Kaiserslautern Oberbürgermeister besorgt wegen hoher Corona-Fallzahlen

Oberbürgermeister Klaus Weichel fordert dazu auf, die Kontakte so weit wie möglich einzuschränken.
Oberbürgermeister Klaus Weichel fordert dazu auf, die Kontakte so weit wie möglich einzuschränken.

Das Coronavirus breitet sich in Kaiserslautern weiter aus. 480 Menschen sind aktuell infiziert. Am Sonntag erreichte die 7-Tage-Inzidenz einen kritischen Wert. Sollten die Fallzahlen weiter steigen, schließt Oberbürgermeister Klaus Weichel drastischere Maßnahmen nicht aus.

„Wenn das Infektionsgeschehen diffus wird, müssen die Bürger auch in Kaiserslautern mit einer Ausgangssperre oder der Beschränkung des Bewegungsradius auf 15 Kilometer rechnen“, sagte Weichel am Dienstag der RHEINPFALZ. „Ich bin sehr besorgt, weil die Zahlen trotz des harten Lockdowns weiter steigen“, so der Verwaltungschef. Er befürchtet, dass sich die Menschen vor allem bei ihren privaten Kontakten noch nicht genügend einschränken. Zumal es im öffentlichen Raum keine erkennbaren Verstöße gebe. Die Fallzahlen hätten sich innerhalb weniger Tage verdoppelt. Weichel verweist auf Worms. Dort wird die 15-Kilometer-Regel bereits umgesetzt.
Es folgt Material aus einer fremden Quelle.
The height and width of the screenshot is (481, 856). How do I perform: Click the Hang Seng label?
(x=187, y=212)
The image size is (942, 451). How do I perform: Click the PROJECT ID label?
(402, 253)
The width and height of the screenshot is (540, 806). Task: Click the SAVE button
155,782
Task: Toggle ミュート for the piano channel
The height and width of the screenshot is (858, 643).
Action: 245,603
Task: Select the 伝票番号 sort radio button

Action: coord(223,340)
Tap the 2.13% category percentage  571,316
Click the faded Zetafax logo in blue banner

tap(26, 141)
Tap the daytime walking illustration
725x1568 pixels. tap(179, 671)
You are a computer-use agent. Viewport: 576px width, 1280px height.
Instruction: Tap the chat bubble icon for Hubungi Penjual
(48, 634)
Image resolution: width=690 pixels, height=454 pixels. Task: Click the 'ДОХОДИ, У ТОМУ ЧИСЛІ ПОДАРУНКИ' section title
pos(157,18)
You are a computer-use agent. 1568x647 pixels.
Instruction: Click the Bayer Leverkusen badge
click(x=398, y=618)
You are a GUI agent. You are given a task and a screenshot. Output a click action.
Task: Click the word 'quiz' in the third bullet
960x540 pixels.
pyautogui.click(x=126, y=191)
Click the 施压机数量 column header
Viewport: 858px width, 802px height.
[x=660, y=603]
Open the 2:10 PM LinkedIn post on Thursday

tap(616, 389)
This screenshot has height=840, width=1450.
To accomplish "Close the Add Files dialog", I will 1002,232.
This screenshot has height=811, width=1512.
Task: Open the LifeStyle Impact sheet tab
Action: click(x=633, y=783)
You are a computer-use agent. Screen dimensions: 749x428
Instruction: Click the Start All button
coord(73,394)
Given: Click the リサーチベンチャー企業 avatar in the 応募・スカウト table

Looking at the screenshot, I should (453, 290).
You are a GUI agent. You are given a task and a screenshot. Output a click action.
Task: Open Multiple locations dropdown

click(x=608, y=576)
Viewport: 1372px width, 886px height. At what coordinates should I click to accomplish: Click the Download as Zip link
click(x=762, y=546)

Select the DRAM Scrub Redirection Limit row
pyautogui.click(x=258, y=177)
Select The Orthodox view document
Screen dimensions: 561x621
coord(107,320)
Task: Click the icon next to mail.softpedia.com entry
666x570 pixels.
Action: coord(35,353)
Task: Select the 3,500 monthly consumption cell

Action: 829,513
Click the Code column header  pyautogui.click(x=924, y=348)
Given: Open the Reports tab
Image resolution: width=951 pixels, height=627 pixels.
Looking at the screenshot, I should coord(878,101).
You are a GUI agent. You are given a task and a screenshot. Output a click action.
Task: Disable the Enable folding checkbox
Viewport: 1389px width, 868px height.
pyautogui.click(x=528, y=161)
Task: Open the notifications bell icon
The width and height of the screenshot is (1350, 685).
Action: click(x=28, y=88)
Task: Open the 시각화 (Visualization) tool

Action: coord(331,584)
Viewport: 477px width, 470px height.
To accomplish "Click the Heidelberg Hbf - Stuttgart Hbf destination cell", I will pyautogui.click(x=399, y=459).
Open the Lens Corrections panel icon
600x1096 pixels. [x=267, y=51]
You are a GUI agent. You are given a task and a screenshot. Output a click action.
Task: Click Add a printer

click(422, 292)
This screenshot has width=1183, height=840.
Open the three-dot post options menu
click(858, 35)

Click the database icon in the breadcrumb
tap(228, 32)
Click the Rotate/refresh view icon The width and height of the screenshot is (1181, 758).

In der Nibelungenstadt lagt die 7-Tage-Inzidenz zuletzt bei 326, landesweit haben sich im Schnitt, bezogen auf 100.000 Einwohner, 132 Menschen mit dem Coronavirus infiziert.

7-Tage-Inzidenz kritisch

Am Dienstag lag die 7-Tage-Inzidenz in Kaiserslautern bei 182, am Sonntag sogar bei 195. Ab einer Inzidenz von 200 können Kommunen zusätzliche Schutzmaßnahmen ergreifen, wie Weichel betont. „Die Kommunen haben die Freiheit, das lokale Infektionsgeschehen auf Grund der Umstände und der Kenntnisse vor Ort selbst einzuschätzen“, erläutert der Oberbürgermeister. „Von dieser individuellen Betrachtungsweise hängt ab, ob wir weiterführende Maßnahmen einführen. Der Grenzwert ist hierbei natürlich ein Faktor, jedoch nicht allein maßgeblich.“

Viele Fälle in Seniorenheimen

Momentan sei das Infektionsgeschehen zwar hoch, aber gut lokalisierbar. „Die hohe Inzidenz ist im Moment vor allem größeren Ausbrüchen in Seniorenheimen geschuldet. Aus einer solchen Lage heraus ergibt es keinen Sinn, der kompletten Bevölkerung eine Bewegungseinschränkung aufzuerlegen.“ Insgesamt soll es in Seniorenheimen 70 Coronafälle geben, davon allein 50 im Heim Kessler Handorn. Dort sind aktuell 20 Bewohner und 30 Mitarbeiter positiv auf SARS-CoV-2 getestet. Das Gleiche gelte aber genauso umgekehrt, so Weichel. „Wenn wir bei der Betrachtung des lokalen Infektionsgeschehens gemeinsam mit dem Gesundheitsamt zu dem Schluss kommen, dass eine bestimmte Maßnahme sinnvoll ist, dann werde ich diese sicher nicht ablehnen, nur weil wir einen allgemeinen Grenzwert knapp verfehlt haben.“

Weichel appelliert an die Bürger, Kontakte soweit wie möglich zu reduzieren. Er setze derzeit weitgehend auf Telefon- und Videokonferenzen. „Nur wenn wir uns alle an das Gebot der Stunde halten, kann es gelingen, die Infektionszahlen zu reduzieren.“

Froh ist Weichel, dass es im Impfzentrum gut läuft. „Das ist professionell organisiert, darauf bin ich stolz.“ Auf die Anzahl der Impfungen habe er keinen Einfluss, das werde alles zentral festgesetzt. Wenn mehr Impfstoff zur Verfügung stehe, könne der Betrieb sofort hochgefahren werden.